Il y a des bâches qui sautent aux yeux des automobilistes. Comme celles que la Fédération française de rugby (FFR) a fait poser au-dessus du terrain d’entraînement du XV de France. Une installation pour éviter que des curieux et, pis encore, des journalistes, regardent de trop près les fulgurances qui se produisent à Marcoussis (Essonne) pendant le Tournoi des six nations.

Mais il en est d’autres, moins visibles, pour protéger les coulisses de la Fédération. En particulier lorsqu’il est question de l’affaire qui secoue le rugby français depuis dix-huit mois, et dont s’est saisie le Parquet national financier : les suspicions de conflits d’intérêts entre Bernard Laporte, président de la FFR, et Mohed Altrad, celui du club de Montpellier.

Le 18 septembre 2017, après les premières révélations, un journaliste du quotidien L’Equipe cherche à entrer en contact avec une juriste de la fédération susceptible d’avoir des informations.
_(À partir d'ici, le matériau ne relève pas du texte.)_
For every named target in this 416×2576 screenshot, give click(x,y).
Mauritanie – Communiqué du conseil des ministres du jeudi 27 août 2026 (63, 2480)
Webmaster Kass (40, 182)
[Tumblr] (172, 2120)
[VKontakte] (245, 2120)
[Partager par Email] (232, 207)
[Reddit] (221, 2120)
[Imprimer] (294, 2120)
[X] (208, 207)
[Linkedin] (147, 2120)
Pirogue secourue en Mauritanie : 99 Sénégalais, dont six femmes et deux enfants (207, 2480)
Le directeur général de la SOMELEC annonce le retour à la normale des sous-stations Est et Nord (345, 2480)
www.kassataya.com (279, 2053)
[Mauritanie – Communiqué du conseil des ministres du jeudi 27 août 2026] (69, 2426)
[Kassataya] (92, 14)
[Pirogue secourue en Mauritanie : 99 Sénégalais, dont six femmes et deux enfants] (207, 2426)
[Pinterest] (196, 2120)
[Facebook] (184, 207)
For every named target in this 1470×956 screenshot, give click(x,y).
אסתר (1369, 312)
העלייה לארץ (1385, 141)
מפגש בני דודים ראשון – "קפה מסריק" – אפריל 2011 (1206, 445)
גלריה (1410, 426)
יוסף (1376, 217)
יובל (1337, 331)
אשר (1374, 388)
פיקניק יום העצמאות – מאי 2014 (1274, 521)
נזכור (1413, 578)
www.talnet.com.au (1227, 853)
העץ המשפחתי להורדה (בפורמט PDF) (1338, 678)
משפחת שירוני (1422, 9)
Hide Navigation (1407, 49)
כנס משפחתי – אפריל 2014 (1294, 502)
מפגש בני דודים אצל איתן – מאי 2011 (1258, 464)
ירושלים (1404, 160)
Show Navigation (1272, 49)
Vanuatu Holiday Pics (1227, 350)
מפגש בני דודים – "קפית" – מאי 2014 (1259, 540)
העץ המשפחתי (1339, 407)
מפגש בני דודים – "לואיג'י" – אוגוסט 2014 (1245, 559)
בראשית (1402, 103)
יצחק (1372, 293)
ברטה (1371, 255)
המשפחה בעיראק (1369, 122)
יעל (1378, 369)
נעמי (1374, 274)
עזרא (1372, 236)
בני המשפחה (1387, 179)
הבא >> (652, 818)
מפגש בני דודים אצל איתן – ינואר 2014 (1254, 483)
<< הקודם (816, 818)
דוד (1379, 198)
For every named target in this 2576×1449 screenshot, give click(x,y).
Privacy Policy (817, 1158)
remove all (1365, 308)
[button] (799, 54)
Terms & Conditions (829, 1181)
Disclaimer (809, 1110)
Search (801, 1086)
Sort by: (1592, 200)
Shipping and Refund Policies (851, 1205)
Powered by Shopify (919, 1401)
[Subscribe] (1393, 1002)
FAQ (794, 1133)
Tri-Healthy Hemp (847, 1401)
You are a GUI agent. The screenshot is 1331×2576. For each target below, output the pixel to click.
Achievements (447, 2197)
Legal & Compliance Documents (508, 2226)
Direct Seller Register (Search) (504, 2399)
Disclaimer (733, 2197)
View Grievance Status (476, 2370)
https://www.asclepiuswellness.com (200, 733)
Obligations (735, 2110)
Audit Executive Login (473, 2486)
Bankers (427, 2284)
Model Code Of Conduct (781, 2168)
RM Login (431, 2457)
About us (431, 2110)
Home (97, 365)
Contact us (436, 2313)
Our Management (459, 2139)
Par courriel, Frédéric Bernès propose à Camille Denuziller d’échanger avec elle sur la situation. Celle-ci en avertit sa hiérarchie.

Une « escroquerie »

La réplique fédérale, dont Le Monde a pris connaissance, vient en deux temps. Le 5 octobre 2017, par retour de courriel, le directeur général de la FFR, Sébastien Conchy, répond au journaliste ainsi qu’à Jérôme Cazadieu, directeur de la rédaction de L’Equipe. Le ton du message est inhabituel : M. Conchy qualifie M. Bernès de « dragueur importun » – la destinataire du courriel originel étant une femme –, lui reproche une « escroquerie appelée fishing [hameçonnage] » et compare son initiative à celle de « lamentables escrocs ». Il lui demande de « renoncer à la fin et aux moyens biaisés » qui, selon lui, « mobilisent L’Equipe contre la FFR ». C’est-à-dire de cesser les articles critiques sur les affaires de la Fédération. La lettre s’achève sur une promesse d’action en justice : « Me [Jérémie] Assous [avocat de la FFR] est saisi de l’ensemble de cette affaire. »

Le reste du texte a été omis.